A joint Ynet-Gesher Foundation poll conducted in honor of the Knesset's winter session reveals that the religious and haredi populations would not cancel any one of the prominent religious laws on the books today, and even support expanding the scope of Shabbat observance in public spaces. The secular and traditional populations oppose such a move, but would cancel the exemption from national service granted to yeshiva students.
The Ynet-Gesher poll was conducted by Panels Ltd. and surveyed 520 respondents presenting a representative sample of the adult Jewish population in Israel. The maximum sampling error is 4.4%±.

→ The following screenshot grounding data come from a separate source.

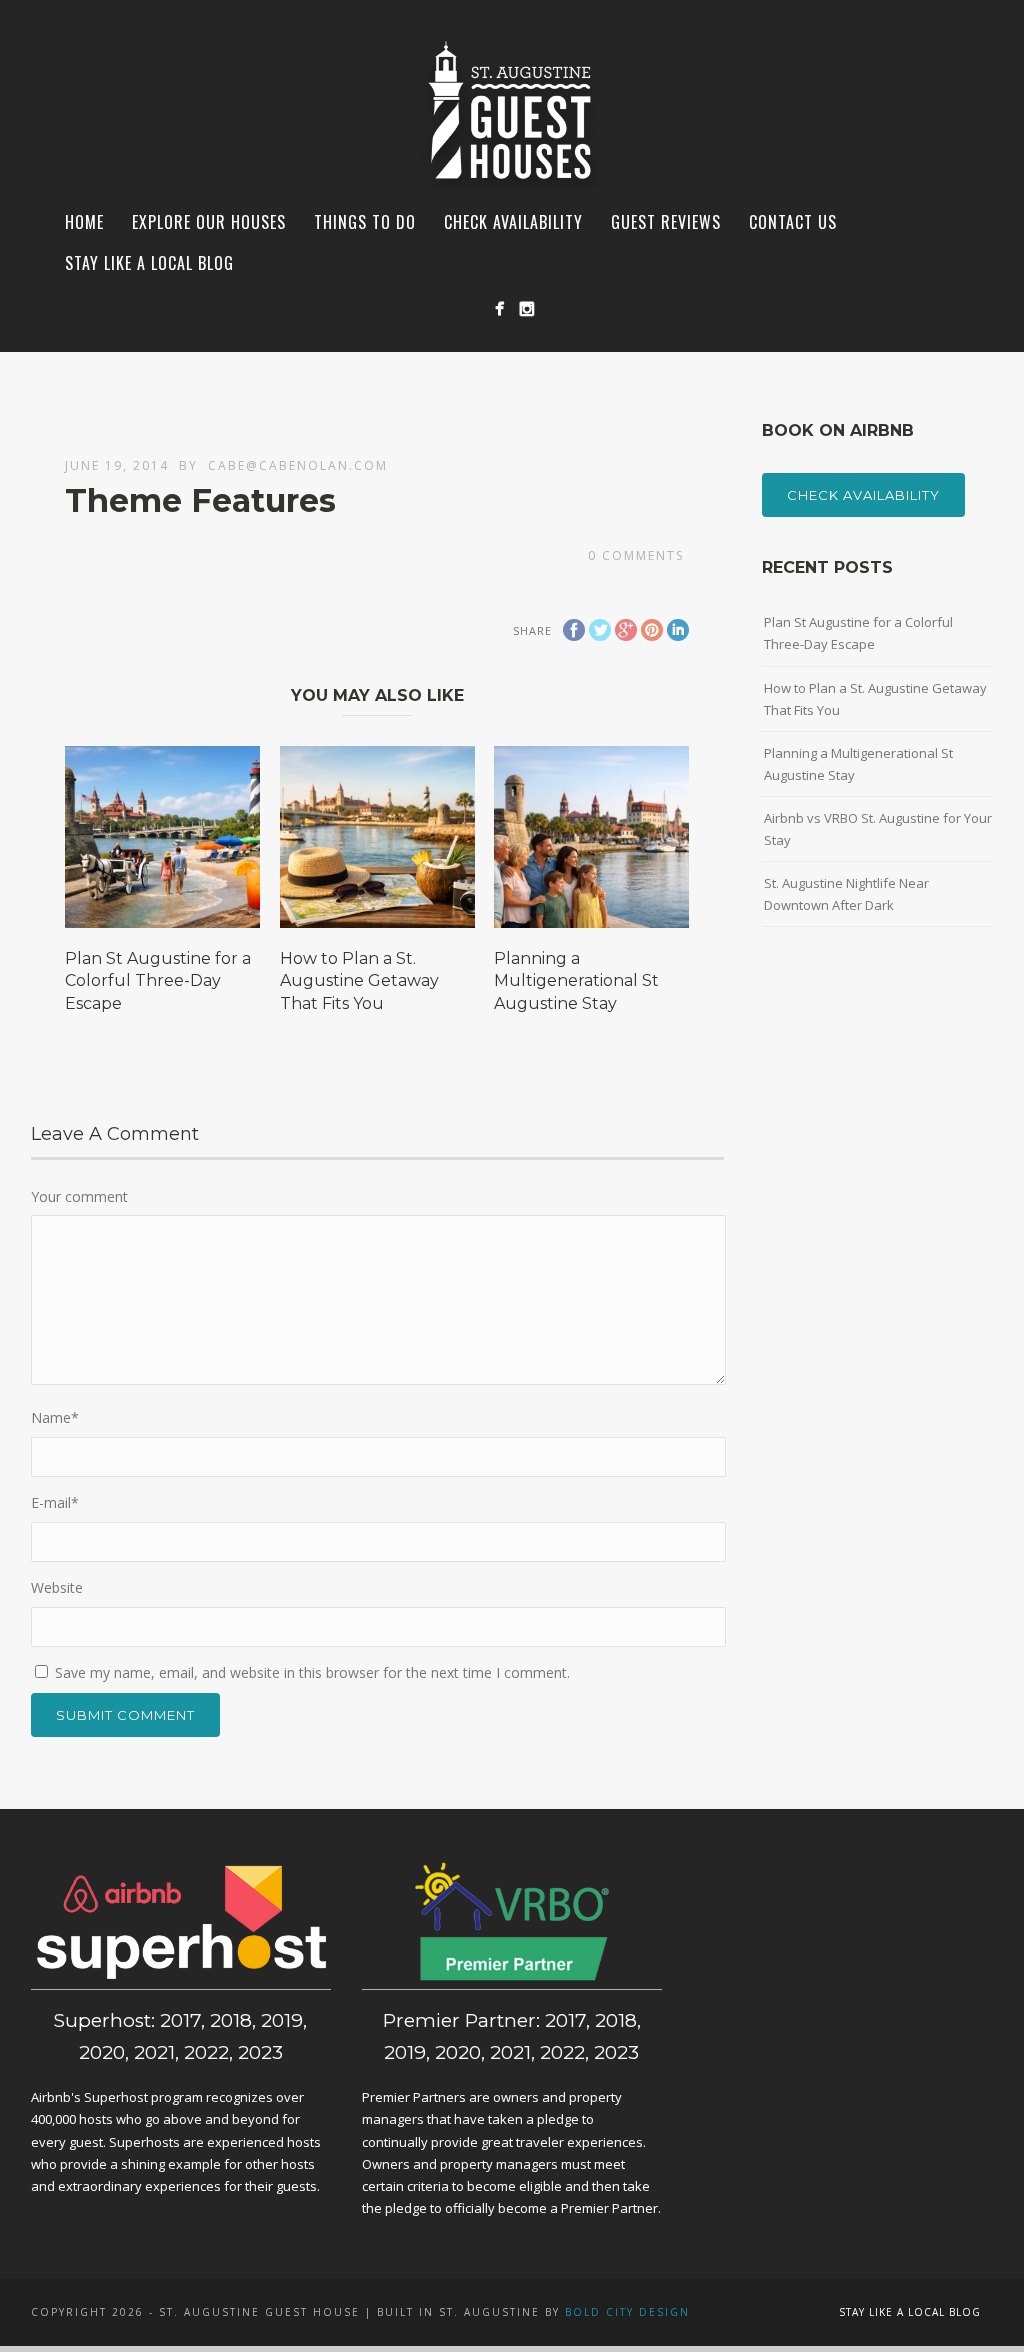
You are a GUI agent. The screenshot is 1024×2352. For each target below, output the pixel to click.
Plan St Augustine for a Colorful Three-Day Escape (158, 981)
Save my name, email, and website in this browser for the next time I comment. (312, 1672)
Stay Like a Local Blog (149, 263)
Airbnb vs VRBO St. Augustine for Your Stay (878, 829)
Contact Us (793, 222)
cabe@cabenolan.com (298, 465)
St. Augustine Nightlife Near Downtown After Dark (846, 894)
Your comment (79, 1196)
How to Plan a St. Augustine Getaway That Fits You (359, 981)
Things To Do (365, 222)
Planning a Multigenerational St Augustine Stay (576, 981)
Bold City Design (627, 2312)
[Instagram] (526, 308)
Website (57, 1587)
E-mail (55, 1502)
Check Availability (863, 495)
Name (55, 1417)
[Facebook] (499, 308)
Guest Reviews (666, 222)
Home (84, 222)
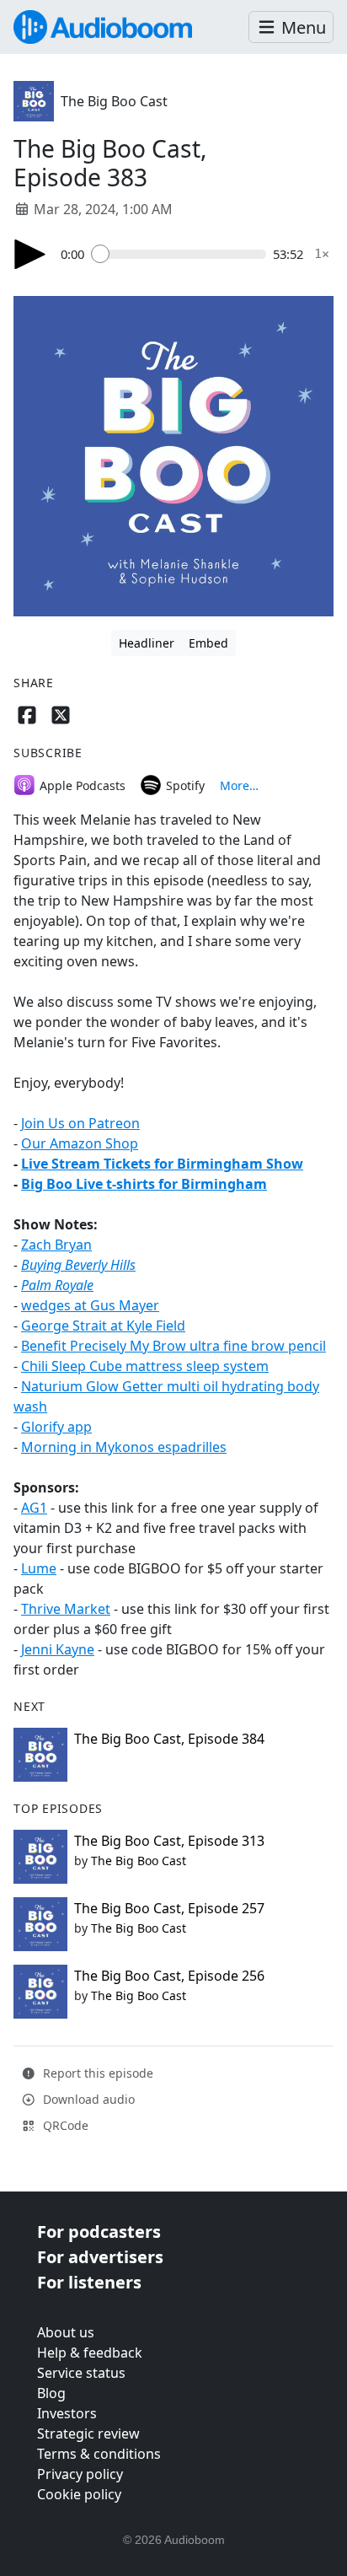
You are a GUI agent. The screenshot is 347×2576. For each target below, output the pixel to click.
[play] (30, 254)
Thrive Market (65, 1609)
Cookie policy (79, 2494)
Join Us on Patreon (80, 1123)
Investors (67, 2413)
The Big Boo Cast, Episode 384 (169, 1738)
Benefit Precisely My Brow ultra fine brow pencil (173, 1345)
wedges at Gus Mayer (90, 1305)
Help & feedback (89, 2352)
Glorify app (56, 1426)
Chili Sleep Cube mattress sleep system (145, 1366)
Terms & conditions (99, 2453)
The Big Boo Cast (114, 101)
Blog (51, 2393)
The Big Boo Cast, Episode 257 (169, 1908)
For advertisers (100, 2256)
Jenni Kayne (57, 1649)
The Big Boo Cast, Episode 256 (169, 1975)
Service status (81, 2373)
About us (65, 2332)
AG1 (34, 1507)
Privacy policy (80, 2474)
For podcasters (99, 2231)
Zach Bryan (56, 1244)
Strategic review (88, 2433)
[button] (291, 27)
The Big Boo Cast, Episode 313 (169, 1840)
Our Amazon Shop (79, 1143)
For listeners (89, 2282)
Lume (38, 1568)
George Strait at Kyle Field (103, 1325)
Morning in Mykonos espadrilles (124, 1447)
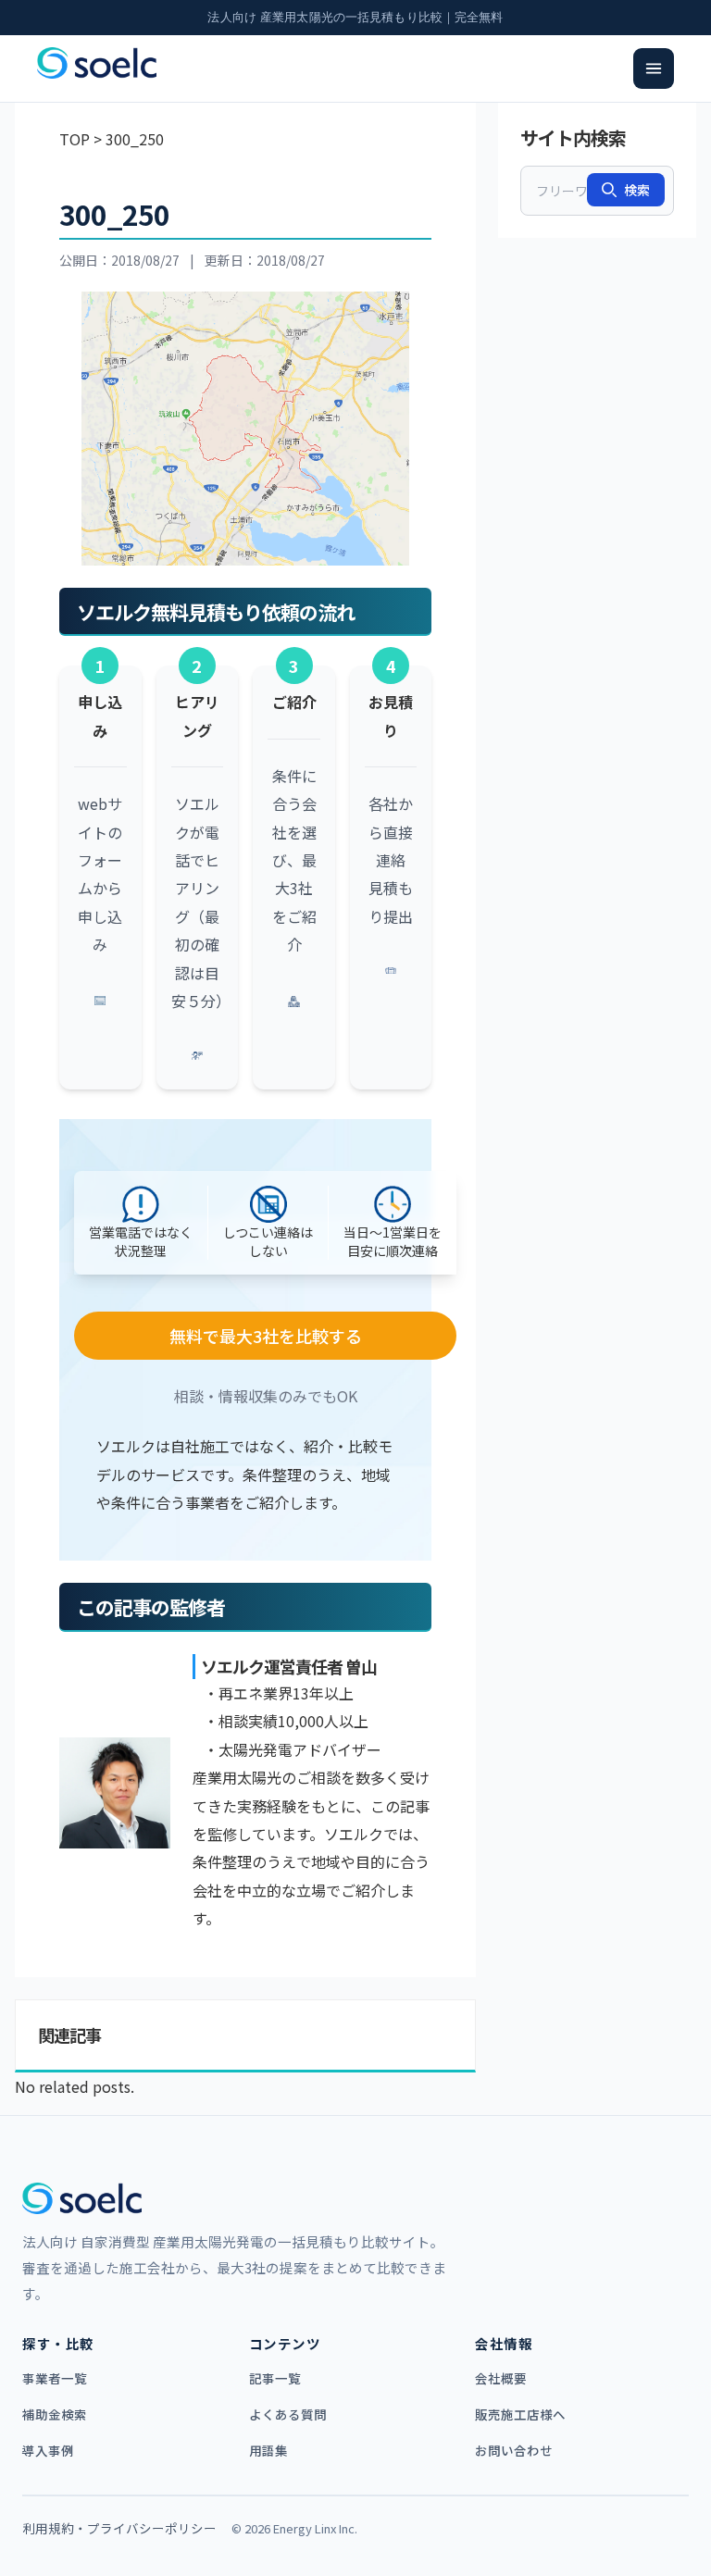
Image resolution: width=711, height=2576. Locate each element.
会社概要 (501, 2378)
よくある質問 (288, 2414)
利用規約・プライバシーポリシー (119, 2528)
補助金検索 (54, 2414)
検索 (637, 189)
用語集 (268, 2450)
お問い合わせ (514, 2450)
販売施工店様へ (520, 2414)
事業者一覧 (54, 2378)
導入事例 (48, 2450)
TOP (74, 139)
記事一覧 (275, 2378)
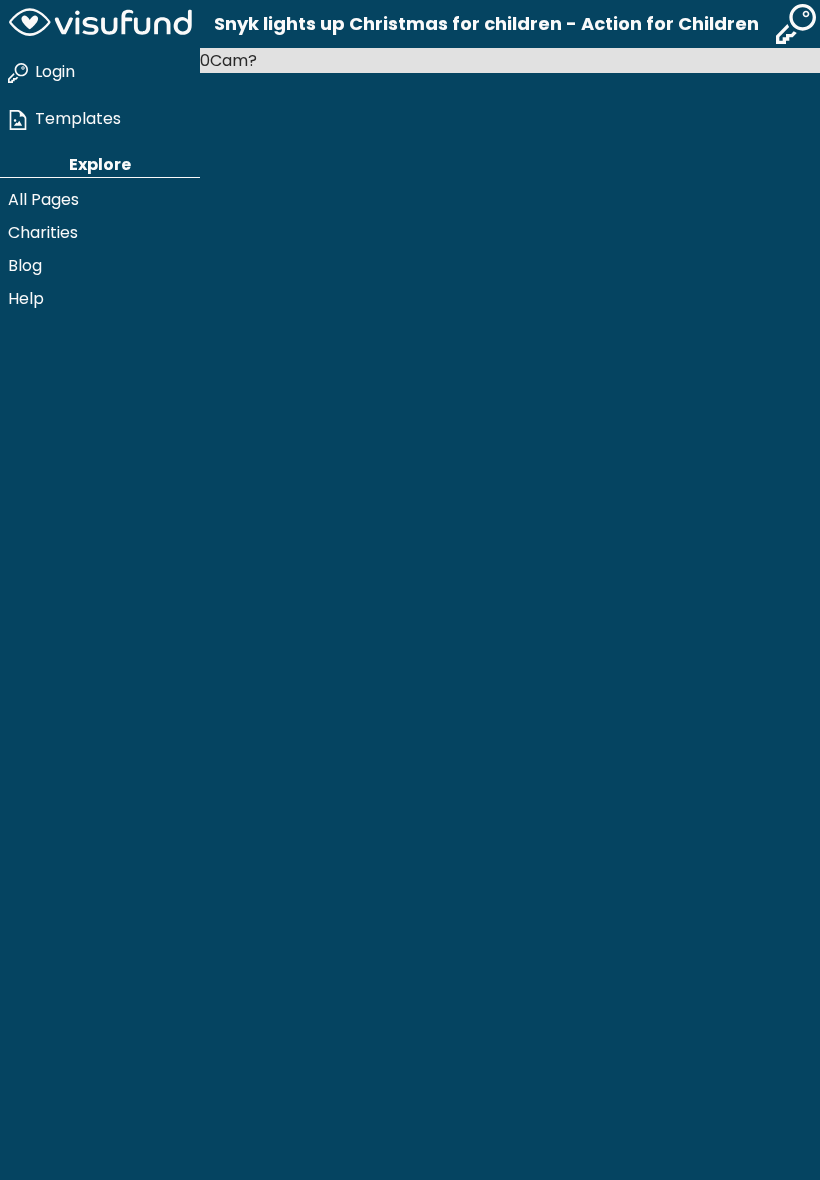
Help (26, 298)
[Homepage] (100, 24)
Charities (43, 232)
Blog (25, 265)
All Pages (43, 199)
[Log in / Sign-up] (796, 24)
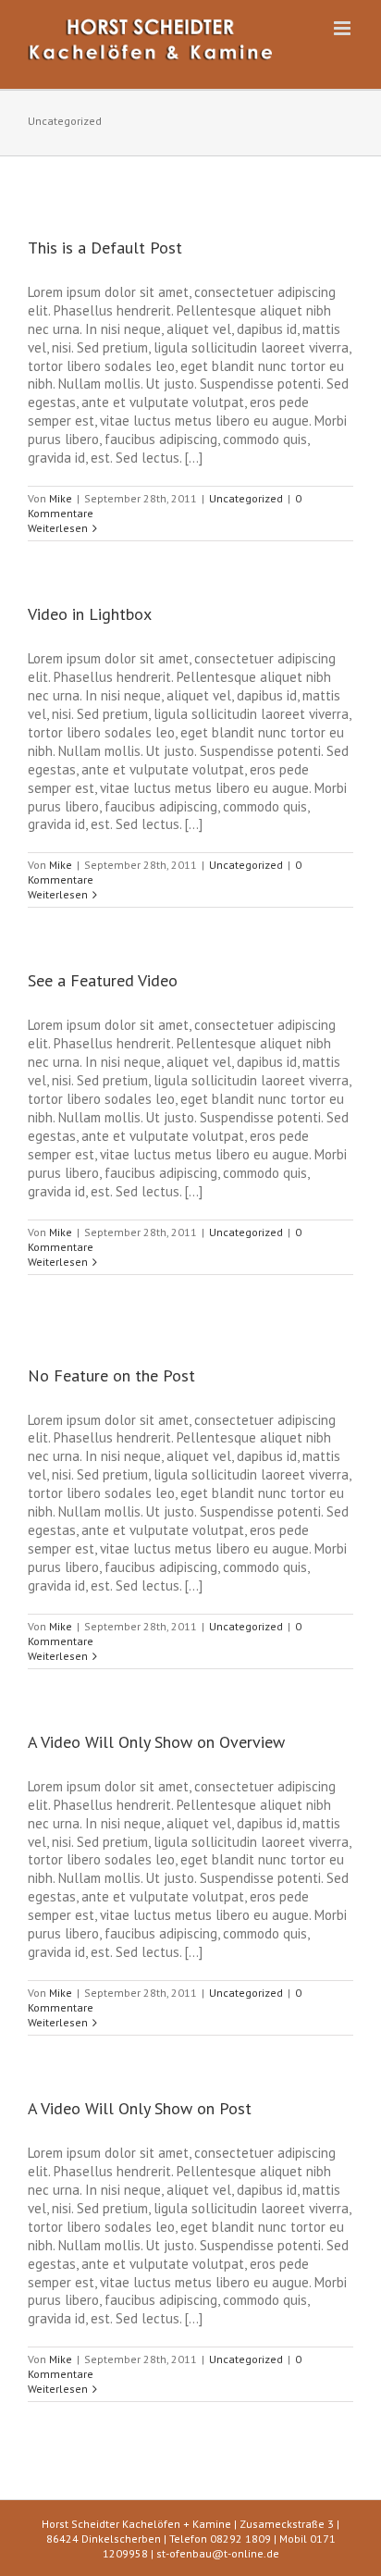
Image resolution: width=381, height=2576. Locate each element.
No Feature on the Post (111, 1375)
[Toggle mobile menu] (343, 28)
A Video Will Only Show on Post (140, 2108)
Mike (60, 498)
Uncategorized (246, 498)
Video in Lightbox (90, 614)
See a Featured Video (103, 980)
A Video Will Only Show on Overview (156, 1741)
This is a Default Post (105, 247)
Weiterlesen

In the first section of the survey, the respondents were presented with four possible halachic laws and were asked which of them they would add to the law books. Thirty-five percent chose the death penalty for murderers, 23% chose "honor your mother and father," 14% preferred keeping the Sabbath in public spaces, 2% choose obligatory charity, and 26% chose none of them.
Analyzing the results according to religious affiliation shows that haredim and Orthodox people chose keeping Shabbat in public spaces (76% and 43% respectively), while the secular and traditional public chose the death penalty for murderers (39% and 36% respectively). As would be expected, the secular public stood out in their opposition to all of the laws suggested.
In response to the question "Which halachic law or ordinance would you take cancel from the following," 50% chose yeshiva students' exemption from IDF service, 20% chose marriage and divorce according to the halacha, 6% preferred cancelling the prohibition to work on Shabbat, 5% chose the prohibition to sell hametz (products containing leavening, such as bread) on Passover, and 19% chose none of the above.
Examining the results according to religious affiliation shows that haredi and Orthodox respondents chose not to cancel any of the laws suggested (76% and 56% respectively), while the secular and traditional populations would cancel the IDF exemption for yeshiva students (55% and 54% respectively).
Should malls be closed on Shabbat?
The third question asked whether or not the respondents are for or against closing malls and commercial centers on Shabbat. The results: 65% for, 35% against. By religious affiliation, 86% of the secular population came out in opposition; 50% of the traditional voted in favor and 50% voted against; religious and haredi populations voted for closing malls on Shabbat (89% and 100% respectively).
"On the other hand, you can see that a majority of Israeli society does not give credence to the religious character of Shabbat," added Geal-Dor. "Even those who are opposed to opening malls on Shabbat do so out of societal considerations."